Bomb attack on minibus in Turkey kills 14 police officers

Explosion in Igdir province follows months of PKK attacks on largely Kurdish southeast

Villagers search for the bodies of Turkish soldiers inside a destroyed armoured vehicle in southeastern Turkey on Monday after a PKK roadside bomb attack at the weekend. Photograph: AFP/Getty Images
Villagers search for the bodies of Turkish soldiers inside a destroyed armoured vehicle in southeastern Turkey on Monday after a PKK roadside bomb attack at the weekend. Photograph: AFP/Getty Images

Fourteen police officers were killed in a bomb attack on a minibus in Turkey on Tuesday, a government official told Reuters.

The Turkish province borders Armenia and Iran and is on the edge of a region beset by violence between Kurdish militants and the Turkish state.

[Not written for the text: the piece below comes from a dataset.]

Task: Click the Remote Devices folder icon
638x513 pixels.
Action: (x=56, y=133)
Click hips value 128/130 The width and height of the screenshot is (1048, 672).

There was no immediate claim of responsibility for the bombing in the province of Igdir, but it comes after months of attacks by Kurdistan Workers Party (PKK) militants on soldiers and police officers in Turkey’s largely Kurdish southeast.

A separate bomb attack in southeastern province Mardin killed one police officer and wounded three others

READ SOME MORE

More than 40 Turkish warplanes hit PKK targets in northern Iraq overnight, where the group has bases, in response to the killing on Sunday of 16 soldiers near the Iraqi border, the deadliest attack since a two-year ceasefire collapsed in July.

A security source said scores of PKK fighters were killed in the bombing raids. The PKK, which launched a separatist insurgency in 1984, is designated a terrorist organisation by Turkey, the European Union and the United States.

The renewed conflict, weeks before polls the ruling AK Party hopes will restore its majority, has shattered a peace process which President Tayyip Erdogan launched in 2012 in an attempt to end the insurgency, which has killed more than 40,000 people over three decades.

It has also complicated Turkey's role in the US-led fight against Islamic State. A Kurdish militia allied with the PKK has been battling Islamic State in northern Syria, backed by US air strikes. But Turkey fears territorial gains by Syria's Kurds will fuel separatist sentiment among its own Kurdish population.

Dozens of F-16 and F-4 jets took part in the air operation in northern Iraq, which began around 10 pm (1900 GMT) on Monday and continued for six hours, the security source said.

The air strikes targeted areas around the PKK’s bases in Qandil, Basyan Avashin and Zap, and hit weapons and food stores as well as the militants’ machinegun positions.

Nationalist anger

The Igdir attack came as police travelled in a minibus to a border gate linking Turkey to the autonomous Nakhchivan enclave, sandwiched between Armenia and Iran and controlled by Azerbaijan, the Dogan news agency reported.

Erdogan said on Sunday that some 2,000 PKK militants had been killed since the conflict resumed in July. Around 100 members of Turkish security forces have been killed, based on information from government officials and security sources.

The PKK attacks have triggered nationalist anger against Kurds. The Istanbul branch of the pro-Kurdish Peoples’ Democratic Party (HDP) said on Twitter that 126 of the party’s buildings around the country were attacked on Monday.

Crowds near the Mediterranean city of Mersin closed a highway and attacked buses travelling to largely Kurdish regions, breaking windows with rocks, newspapers reported.

About 2,000 people overran a state construction project in Erzurum province, angry with a group of ethnic Kurdish builders suspected of sympathising with the PKK, the leftwing daily BirGun said.

CNN Turk news channel said Kurdish seasonal farm labourers in the town of Beypazari near the capital Ankara barely escaped a group that attempted to lynch them.

Separately, the PKK handed over 20 Turkish customs officials to human rights groups in northern Iraq on Tuesday, weeks after abducting them in the southeastern Turkish provinces of Hakkari and Van, the Turkish Human Rights Association said.

Such abductions are not unusual and generally end with quick release of the officials.